>> start DOCUMENT
From: Kevin Wolf <kwolf@suse.de>
To: Laurent Vivier <Laurent.Vivier@bull.net>
Cc: qemu-devel@nongnu.org
Subject: Re: [Qemu-devel] [PATCH] Align file accesses with cache=off (O_DIRECT)
Date: Wed, 30 Apr 2008 11:21:56 +0200 [thread overview]
Message-ID: <48183A34.7030608@suse.de> (raw)
In-Reply-To: <1209487719.4248.43.camel@frecb07144>
[-- Attachment #1: Type: text/plain, Size: 2575 bytes --]
Laurent Vivier schrieb:
>> Hm, yes. We could call raw_pread in raw_aio_read when O_DIRECT is used
>> and the request is not properly aligned. Is this what you meant?
>
> No, it was just a (stupid) comment. I think we must not convert
> asynchronous I/O to synchronous I/O.
Why not? If I'm not mistaken (but if you think it's wrong, probably I
am) the only possible drawback should be performance. And we're not
talking about normal guest IO, these accesses are aligned anyway.
>> I think we agree that it's mostly item 3 why one would use O_DIRECT with
>> qemu. In terms of reliability, it is important that the data really is
>> written to the disk when the guest OS thinks so. But when for example
>> qemu crashes, I don't think it's too important if 40% or 50% of a
>> snapshot have already been written - it's unusable anyway. A sync
>> afterwards could be enough there.
>> end DOCUMENT
>> start DATA LINES
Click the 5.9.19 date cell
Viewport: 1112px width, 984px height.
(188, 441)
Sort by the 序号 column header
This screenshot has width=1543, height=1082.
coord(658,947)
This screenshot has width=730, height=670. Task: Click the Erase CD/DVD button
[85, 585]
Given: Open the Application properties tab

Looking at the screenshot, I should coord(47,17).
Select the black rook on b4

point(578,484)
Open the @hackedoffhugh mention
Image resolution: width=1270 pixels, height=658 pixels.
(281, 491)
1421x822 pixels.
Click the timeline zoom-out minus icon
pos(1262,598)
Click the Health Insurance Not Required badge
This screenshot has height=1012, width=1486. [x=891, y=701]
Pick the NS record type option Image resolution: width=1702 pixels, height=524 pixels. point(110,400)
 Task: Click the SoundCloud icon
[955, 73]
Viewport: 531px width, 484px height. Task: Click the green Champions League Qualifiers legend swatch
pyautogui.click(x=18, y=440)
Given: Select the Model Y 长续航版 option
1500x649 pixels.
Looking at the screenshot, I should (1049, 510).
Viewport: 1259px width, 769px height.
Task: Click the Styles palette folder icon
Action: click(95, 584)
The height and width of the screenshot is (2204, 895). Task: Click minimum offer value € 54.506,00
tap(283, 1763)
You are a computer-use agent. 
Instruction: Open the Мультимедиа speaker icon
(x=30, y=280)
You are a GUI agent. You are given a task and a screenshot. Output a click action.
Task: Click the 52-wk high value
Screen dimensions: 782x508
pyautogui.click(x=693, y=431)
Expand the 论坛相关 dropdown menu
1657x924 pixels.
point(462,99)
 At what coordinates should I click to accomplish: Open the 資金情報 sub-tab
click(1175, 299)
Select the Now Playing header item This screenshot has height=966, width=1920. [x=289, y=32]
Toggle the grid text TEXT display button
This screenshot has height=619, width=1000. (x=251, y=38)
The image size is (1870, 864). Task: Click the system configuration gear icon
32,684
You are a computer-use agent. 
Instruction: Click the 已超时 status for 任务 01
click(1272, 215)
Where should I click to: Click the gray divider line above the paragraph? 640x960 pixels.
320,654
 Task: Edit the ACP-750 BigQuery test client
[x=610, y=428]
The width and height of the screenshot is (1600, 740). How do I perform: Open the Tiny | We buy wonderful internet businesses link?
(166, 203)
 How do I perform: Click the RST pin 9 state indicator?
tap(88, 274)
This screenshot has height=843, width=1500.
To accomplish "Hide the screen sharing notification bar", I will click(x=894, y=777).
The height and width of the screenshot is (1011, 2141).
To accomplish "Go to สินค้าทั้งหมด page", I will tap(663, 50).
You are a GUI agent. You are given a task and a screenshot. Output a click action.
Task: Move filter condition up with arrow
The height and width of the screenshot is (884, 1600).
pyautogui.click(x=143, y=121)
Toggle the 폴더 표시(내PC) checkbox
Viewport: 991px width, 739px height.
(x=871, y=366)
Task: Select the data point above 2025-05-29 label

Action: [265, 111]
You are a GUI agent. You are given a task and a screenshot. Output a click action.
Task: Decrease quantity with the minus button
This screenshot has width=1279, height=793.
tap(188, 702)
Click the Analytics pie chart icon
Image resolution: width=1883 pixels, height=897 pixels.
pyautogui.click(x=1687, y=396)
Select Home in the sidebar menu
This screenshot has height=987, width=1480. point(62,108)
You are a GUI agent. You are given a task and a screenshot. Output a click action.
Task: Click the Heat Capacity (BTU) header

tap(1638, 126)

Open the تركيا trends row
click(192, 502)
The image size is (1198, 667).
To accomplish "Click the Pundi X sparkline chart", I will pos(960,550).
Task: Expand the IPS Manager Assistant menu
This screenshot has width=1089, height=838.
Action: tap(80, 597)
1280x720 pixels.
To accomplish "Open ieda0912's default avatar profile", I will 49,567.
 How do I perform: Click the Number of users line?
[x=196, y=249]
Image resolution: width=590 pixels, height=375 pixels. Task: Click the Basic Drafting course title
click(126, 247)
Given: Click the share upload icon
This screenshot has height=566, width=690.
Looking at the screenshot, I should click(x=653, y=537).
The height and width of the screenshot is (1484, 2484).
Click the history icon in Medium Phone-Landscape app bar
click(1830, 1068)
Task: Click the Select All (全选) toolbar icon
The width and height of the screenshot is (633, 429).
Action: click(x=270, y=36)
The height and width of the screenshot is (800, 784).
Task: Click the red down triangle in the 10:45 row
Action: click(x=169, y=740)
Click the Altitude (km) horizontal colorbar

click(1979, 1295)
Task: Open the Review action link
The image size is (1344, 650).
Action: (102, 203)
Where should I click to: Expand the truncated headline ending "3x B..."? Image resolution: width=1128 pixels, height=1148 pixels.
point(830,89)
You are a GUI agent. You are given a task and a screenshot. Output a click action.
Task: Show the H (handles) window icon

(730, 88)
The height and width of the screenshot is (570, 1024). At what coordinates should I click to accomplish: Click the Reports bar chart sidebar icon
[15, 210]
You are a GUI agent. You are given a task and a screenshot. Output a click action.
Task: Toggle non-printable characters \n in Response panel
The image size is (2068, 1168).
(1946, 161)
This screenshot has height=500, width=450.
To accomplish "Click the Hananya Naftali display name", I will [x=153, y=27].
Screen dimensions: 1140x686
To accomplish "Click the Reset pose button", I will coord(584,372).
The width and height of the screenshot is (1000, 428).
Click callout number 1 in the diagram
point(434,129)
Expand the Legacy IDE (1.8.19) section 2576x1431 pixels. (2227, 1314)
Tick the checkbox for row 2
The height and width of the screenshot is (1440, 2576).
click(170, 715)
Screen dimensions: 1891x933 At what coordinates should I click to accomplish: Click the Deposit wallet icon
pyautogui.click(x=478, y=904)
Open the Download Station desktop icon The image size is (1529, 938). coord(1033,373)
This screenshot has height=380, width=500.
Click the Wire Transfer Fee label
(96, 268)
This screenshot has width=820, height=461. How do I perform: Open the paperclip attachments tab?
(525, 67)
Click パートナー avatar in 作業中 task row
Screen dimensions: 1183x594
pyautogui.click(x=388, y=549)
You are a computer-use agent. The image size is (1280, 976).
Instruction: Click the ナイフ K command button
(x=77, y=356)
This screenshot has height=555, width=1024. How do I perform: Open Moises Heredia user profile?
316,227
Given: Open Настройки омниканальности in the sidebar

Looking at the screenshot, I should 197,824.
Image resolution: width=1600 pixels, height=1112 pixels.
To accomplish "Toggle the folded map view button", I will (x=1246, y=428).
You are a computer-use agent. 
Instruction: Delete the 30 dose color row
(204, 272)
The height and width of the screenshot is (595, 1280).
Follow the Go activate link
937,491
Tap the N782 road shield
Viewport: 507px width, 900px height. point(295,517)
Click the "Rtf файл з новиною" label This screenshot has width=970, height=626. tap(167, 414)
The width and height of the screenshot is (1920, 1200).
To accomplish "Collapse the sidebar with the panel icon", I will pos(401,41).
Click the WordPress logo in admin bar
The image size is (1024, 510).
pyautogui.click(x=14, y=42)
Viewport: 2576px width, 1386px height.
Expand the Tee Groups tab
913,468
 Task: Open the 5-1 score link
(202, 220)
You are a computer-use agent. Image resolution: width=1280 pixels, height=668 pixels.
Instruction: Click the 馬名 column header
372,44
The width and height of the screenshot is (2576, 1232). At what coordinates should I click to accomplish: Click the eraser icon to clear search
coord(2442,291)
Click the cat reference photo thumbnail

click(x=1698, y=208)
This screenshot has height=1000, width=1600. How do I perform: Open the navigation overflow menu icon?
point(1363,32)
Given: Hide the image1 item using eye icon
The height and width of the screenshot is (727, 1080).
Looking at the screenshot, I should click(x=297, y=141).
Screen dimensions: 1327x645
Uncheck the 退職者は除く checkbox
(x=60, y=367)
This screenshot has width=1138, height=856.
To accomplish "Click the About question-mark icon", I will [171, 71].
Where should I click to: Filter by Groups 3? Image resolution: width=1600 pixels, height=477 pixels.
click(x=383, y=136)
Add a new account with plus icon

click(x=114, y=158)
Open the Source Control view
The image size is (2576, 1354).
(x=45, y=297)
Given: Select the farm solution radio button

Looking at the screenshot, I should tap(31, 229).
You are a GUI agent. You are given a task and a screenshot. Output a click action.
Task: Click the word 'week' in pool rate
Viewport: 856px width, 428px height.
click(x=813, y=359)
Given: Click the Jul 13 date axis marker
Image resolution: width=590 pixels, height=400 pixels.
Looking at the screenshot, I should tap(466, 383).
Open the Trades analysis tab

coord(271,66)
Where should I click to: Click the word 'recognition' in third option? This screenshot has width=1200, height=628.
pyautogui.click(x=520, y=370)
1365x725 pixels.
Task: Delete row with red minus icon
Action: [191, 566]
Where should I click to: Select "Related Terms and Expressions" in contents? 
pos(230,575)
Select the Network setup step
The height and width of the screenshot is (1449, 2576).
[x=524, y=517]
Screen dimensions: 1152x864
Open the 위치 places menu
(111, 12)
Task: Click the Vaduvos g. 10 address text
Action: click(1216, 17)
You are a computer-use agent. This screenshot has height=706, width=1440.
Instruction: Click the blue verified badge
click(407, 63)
>> end DATA LINES
▶ _PARTS OF THE EXERCISE_:
A: Condense the paragraph of the message that begins "Why not? If I'm not mistaken" into a single sentence, keeping its main points.
B: Reproduce the part of the message from "From: Kevin Wolf" to "to synchronous I/O." without any changes.
C: According to the message, why could a sync performed afterwards be enough when a snapshot is written? Answer in one to three sentences.
The entries were taken from a separate source.

▶ _TASK-BY-TASK SOLUTIONS_:
A: Converting asynchronous I/O to synchronous I/O should be acceptable, since, unless the writer is mistaken, the only possible drawback is performance, and the accesses concerned are not normal guest I/O, which is aligned anyway.

B:
From: Kevin Wolf <kwolf@suse.de>
To: Laurent Vivier <Laurent.Vivier@bull.net>
Cc: qemu-devel@nongnu.org
Subject: Re: [Qemu-devel] [PATCH] Align file accesses with cache=off (O_DIRECT)
Date: Wed, 30 Apr 2008 11:21:56 +0200 [thread overview]
Message-ID: <48183A34.7030608@suse.de> (raw)
In-Reply-To: <1209487719.4248.43.camel@frecb07144>
[-- Attachment #1: Type: text/plain, Size: 2575 bytes --]
Laurent Vivier schrieb:
>> Hm, yes. We could call raw_pread in raw_aio_read when O_DIRECT is used
>> and the request is not properly aligned. Is this what you meant?
>
> No, it was just a (stupid) comment. I think we must not convert
> asynchronous I/O to synchronous I/O.

C: If qemu crashes, it is not very important whether 40% or 50% of a snapshot has already been written, because the snapshot is unusable in either case. A sync afterwards could therefore be sufficient there.